Task objective: Return every line from the records below in which the word "Hàng" is found.

■ ■ ■

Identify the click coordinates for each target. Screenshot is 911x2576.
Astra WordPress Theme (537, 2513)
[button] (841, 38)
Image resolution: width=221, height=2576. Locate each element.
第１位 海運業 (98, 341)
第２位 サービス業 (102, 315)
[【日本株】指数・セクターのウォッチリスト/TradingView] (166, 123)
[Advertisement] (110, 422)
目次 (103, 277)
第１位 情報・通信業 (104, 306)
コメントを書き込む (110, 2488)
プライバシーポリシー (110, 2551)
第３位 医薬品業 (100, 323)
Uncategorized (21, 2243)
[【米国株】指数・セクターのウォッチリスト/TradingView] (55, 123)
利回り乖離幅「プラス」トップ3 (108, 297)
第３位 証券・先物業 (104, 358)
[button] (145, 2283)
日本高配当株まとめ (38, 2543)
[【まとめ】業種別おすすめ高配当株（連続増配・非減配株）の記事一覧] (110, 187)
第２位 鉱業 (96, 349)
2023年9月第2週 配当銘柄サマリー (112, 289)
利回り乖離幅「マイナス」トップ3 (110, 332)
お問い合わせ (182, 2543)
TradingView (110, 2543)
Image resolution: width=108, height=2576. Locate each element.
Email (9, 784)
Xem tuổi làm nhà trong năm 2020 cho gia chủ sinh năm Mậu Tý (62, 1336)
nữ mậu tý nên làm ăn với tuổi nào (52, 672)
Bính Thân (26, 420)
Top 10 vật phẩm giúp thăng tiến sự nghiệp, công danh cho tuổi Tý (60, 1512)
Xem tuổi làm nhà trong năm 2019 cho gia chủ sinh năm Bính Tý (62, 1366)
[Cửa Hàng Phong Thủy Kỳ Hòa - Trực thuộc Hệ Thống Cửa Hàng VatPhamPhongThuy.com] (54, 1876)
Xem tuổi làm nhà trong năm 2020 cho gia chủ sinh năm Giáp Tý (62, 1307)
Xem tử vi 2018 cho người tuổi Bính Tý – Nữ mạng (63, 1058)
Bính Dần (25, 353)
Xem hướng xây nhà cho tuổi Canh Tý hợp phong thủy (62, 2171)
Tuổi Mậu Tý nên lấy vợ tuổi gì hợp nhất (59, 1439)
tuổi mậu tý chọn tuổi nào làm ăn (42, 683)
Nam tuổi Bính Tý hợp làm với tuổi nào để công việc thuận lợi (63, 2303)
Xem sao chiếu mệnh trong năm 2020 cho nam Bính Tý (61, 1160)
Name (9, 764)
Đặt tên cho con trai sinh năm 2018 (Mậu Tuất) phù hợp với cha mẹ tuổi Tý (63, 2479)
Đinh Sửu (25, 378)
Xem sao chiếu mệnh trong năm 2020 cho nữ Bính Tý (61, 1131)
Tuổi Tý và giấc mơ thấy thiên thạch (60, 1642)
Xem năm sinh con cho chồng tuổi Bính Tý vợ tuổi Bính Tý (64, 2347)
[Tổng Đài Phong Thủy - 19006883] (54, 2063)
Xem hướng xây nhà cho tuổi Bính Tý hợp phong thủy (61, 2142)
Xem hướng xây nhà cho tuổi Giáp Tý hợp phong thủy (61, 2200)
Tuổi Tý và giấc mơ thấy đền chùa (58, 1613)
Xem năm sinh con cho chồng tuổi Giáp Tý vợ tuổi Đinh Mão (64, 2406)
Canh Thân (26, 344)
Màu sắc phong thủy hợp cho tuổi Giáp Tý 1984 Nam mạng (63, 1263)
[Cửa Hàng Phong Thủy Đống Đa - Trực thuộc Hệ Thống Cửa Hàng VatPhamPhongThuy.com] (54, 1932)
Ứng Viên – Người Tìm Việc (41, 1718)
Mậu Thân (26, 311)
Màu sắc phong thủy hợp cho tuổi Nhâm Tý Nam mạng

■ ■ ■

Solution to the problem:
[Cửa Hàng Phong Thủy Kỳ Hòa - Trực thuộc Hệ Thống Cửa Hàng VatPhamPhongThuy.com] (54, 1876)
[Cửa Hàng Phong Thủy Đống Đa - Trực thuộc Hệ Thống Cửa Hàng VatPhamPhongThuy.com] (54, 1932)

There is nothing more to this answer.